**WHAT THIS TASK INVOLVES:**
From the line that contains "Open the address bar history dropdown" to the end of the entries, write out every line exactly, including both ends, and nothing more.

---

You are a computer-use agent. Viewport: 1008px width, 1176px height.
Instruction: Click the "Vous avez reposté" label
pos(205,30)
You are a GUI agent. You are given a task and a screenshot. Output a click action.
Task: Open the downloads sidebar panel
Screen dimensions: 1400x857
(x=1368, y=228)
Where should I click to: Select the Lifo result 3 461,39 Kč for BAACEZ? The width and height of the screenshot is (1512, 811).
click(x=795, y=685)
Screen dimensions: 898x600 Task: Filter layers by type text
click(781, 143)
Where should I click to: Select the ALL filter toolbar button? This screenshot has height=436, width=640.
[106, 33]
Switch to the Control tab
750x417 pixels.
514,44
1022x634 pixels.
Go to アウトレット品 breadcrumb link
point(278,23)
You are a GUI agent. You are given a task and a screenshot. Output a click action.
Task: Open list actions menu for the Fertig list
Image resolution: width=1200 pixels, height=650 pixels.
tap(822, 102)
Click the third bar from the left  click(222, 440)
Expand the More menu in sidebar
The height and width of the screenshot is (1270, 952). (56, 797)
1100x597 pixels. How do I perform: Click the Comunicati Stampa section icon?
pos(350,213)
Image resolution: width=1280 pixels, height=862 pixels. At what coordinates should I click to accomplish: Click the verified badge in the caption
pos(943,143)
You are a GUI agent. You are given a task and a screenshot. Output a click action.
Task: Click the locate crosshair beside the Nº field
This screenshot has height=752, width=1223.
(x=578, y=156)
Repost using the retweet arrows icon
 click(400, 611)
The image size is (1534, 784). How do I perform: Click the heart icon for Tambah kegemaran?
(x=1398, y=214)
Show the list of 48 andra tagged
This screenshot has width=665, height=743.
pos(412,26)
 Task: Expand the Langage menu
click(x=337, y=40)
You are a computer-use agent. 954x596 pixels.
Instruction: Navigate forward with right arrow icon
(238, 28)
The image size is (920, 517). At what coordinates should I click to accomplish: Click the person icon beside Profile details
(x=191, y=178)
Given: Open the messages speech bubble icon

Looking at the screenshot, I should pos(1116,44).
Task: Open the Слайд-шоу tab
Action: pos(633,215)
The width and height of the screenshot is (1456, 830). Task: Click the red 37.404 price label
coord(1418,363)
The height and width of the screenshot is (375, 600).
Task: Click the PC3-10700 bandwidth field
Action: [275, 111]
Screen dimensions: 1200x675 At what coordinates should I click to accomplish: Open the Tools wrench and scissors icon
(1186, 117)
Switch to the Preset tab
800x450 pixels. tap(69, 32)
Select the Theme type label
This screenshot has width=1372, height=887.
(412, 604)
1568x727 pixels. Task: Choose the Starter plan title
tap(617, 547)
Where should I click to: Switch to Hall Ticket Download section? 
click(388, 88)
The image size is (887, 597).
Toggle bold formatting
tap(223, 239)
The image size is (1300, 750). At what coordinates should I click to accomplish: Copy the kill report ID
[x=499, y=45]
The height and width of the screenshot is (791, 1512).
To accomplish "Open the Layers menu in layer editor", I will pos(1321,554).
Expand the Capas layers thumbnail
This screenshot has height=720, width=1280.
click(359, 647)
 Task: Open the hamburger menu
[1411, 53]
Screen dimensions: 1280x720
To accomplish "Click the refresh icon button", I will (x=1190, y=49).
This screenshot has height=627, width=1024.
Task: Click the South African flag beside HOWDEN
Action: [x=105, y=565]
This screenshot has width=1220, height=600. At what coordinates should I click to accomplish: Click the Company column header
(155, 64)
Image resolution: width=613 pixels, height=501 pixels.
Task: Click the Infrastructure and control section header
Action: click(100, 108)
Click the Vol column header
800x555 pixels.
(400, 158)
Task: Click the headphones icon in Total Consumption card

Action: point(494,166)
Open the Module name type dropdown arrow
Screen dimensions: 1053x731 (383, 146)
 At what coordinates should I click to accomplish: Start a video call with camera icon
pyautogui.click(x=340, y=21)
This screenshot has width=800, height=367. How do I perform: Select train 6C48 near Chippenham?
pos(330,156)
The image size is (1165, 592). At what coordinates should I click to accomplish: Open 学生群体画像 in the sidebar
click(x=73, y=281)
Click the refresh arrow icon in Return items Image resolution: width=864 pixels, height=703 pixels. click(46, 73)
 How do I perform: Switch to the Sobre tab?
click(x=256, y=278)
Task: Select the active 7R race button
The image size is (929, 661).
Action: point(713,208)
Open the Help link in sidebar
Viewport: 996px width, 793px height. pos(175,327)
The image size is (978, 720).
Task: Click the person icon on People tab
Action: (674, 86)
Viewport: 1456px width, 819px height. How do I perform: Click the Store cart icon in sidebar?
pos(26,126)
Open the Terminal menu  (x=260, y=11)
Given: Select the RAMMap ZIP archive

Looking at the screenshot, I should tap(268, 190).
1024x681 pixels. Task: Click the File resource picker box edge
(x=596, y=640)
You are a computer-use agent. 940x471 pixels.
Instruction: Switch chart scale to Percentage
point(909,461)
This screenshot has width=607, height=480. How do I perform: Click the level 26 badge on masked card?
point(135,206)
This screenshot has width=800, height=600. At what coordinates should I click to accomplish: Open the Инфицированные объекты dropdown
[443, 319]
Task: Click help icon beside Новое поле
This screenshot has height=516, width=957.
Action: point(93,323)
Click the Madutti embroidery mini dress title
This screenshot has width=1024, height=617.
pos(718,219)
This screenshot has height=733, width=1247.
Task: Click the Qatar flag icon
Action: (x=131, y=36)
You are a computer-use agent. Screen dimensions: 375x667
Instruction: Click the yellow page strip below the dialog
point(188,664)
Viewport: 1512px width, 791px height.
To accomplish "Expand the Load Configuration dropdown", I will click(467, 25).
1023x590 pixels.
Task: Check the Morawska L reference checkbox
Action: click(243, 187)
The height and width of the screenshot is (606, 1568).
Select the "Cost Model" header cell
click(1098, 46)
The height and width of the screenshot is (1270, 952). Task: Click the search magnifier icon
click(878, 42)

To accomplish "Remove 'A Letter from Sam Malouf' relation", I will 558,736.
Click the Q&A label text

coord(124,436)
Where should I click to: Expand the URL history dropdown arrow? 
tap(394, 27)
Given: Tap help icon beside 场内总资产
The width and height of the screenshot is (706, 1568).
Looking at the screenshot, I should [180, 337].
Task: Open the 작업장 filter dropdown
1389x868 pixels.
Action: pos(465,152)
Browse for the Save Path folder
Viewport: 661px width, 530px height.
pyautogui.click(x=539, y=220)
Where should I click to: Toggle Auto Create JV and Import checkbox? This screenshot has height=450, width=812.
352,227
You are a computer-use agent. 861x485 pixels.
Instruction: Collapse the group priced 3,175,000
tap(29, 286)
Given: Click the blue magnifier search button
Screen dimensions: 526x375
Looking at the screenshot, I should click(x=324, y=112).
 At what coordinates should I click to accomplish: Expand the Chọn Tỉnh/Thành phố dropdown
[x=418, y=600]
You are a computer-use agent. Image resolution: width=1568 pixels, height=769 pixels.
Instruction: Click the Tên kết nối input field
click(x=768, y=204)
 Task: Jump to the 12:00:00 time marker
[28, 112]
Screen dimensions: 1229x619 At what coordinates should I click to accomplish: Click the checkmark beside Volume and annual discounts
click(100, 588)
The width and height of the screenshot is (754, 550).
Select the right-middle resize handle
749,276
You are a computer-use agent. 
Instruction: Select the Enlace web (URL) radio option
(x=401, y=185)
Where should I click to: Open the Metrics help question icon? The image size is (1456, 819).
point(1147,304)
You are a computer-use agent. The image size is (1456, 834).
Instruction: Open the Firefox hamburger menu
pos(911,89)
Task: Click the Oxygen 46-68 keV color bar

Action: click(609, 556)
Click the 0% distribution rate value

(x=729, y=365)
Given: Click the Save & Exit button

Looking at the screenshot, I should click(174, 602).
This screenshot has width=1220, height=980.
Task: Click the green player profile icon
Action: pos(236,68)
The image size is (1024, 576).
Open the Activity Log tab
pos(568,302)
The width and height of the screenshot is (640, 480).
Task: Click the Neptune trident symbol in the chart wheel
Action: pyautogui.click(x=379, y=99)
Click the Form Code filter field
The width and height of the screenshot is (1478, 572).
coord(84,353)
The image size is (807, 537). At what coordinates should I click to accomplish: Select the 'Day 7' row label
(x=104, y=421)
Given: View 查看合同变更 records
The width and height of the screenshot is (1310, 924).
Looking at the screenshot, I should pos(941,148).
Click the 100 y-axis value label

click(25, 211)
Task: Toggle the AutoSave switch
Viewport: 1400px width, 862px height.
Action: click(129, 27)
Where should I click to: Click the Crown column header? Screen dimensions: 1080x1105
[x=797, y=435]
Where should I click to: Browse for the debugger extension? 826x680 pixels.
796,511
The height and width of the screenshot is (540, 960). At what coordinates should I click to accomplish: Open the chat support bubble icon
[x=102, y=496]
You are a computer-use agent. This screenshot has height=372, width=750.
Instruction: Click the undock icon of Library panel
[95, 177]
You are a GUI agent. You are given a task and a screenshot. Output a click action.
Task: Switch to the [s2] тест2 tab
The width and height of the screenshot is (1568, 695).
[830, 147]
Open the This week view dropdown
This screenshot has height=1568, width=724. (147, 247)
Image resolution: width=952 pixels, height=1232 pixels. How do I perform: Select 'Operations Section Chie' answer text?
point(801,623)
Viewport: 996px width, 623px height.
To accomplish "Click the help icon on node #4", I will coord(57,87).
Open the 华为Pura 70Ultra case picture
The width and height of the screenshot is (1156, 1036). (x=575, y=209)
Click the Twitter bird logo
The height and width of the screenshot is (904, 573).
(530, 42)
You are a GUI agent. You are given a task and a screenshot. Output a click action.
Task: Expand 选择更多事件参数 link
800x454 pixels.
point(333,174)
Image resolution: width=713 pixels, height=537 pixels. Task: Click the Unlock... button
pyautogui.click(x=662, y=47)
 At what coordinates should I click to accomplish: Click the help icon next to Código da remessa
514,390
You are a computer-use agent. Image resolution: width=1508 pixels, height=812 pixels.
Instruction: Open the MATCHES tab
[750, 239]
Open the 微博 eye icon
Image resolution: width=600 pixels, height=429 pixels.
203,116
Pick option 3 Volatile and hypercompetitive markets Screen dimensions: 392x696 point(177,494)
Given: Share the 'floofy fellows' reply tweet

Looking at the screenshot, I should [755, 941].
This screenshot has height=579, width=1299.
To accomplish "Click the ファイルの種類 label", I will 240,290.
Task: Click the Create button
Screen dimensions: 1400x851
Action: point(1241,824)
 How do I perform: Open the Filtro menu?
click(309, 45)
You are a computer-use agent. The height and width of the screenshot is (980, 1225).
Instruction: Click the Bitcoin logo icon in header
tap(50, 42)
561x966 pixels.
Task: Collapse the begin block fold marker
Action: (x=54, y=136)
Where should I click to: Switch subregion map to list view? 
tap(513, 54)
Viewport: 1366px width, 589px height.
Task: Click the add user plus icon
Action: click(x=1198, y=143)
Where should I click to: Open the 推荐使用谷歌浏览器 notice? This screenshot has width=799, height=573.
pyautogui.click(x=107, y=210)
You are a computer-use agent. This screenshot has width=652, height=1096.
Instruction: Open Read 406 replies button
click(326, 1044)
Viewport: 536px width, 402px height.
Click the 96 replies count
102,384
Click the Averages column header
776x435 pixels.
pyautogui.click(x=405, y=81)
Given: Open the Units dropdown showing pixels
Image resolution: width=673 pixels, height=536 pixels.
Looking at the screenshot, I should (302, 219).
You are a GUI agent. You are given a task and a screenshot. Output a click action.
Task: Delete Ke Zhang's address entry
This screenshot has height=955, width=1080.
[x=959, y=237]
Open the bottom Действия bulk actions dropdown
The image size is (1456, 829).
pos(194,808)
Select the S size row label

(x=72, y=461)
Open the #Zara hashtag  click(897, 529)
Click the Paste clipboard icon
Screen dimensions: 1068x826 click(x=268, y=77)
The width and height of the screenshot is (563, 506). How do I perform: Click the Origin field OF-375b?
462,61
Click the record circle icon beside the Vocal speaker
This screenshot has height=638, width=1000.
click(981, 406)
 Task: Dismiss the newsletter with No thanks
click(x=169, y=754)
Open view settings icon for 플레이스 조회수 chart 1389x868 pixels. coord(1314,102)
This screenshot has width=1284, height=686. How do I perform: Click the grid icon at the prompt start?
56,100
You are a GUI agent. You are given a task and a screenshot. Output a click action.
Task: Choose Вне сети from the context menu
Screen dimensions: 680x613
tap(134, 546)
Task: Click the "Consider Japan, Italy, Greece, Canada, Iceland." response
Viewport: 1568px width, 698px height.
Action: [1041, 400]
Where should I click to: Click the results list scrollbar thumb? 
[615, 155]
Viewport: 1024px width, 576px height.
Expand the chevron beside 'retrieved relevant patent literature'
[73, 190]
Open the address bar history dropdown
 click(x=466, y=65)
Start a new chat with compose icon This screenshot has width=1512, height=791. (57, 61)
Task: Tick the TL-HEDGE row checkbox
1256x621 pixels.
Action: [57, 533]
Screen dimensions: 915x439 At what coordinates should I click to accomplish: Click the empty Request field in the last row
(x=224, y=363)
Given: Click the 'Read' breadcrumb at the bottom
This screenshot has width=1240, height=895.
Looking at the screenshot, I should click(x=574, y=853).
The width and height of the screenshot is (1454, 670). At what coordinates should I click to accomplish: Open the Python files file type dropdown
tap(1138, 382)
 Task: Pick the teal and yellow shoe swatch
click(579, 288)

---

**SOLUTION:**
Open the address bar history dropdown
 click(x=466, y=65)
Start a new chat with compose icon This screenshot has width=1512, height=791. (57, 61)
Task: Tick the TL-HEDGE row checkbox
1256x621 pixels.
Action: [57, 533]
Screen dimensions: 915x439 At what coordinates should I click to accomplish: Click the empty Request field in the last row
(x=224, y=363)
Given: Click the 'Read' breadcrumb at the bottom
This screenshot has width=1240, height=895.
Looking at the screenshot, I should click(x=574, y=853).
The width and height of the screenshot is (1454, 670). At what coordinates should I click to accomplish: Open the Python files file type dropdown
tap(1138, 382)
 Task: Pick the teal and yellow shoe swatch
click(579, 288)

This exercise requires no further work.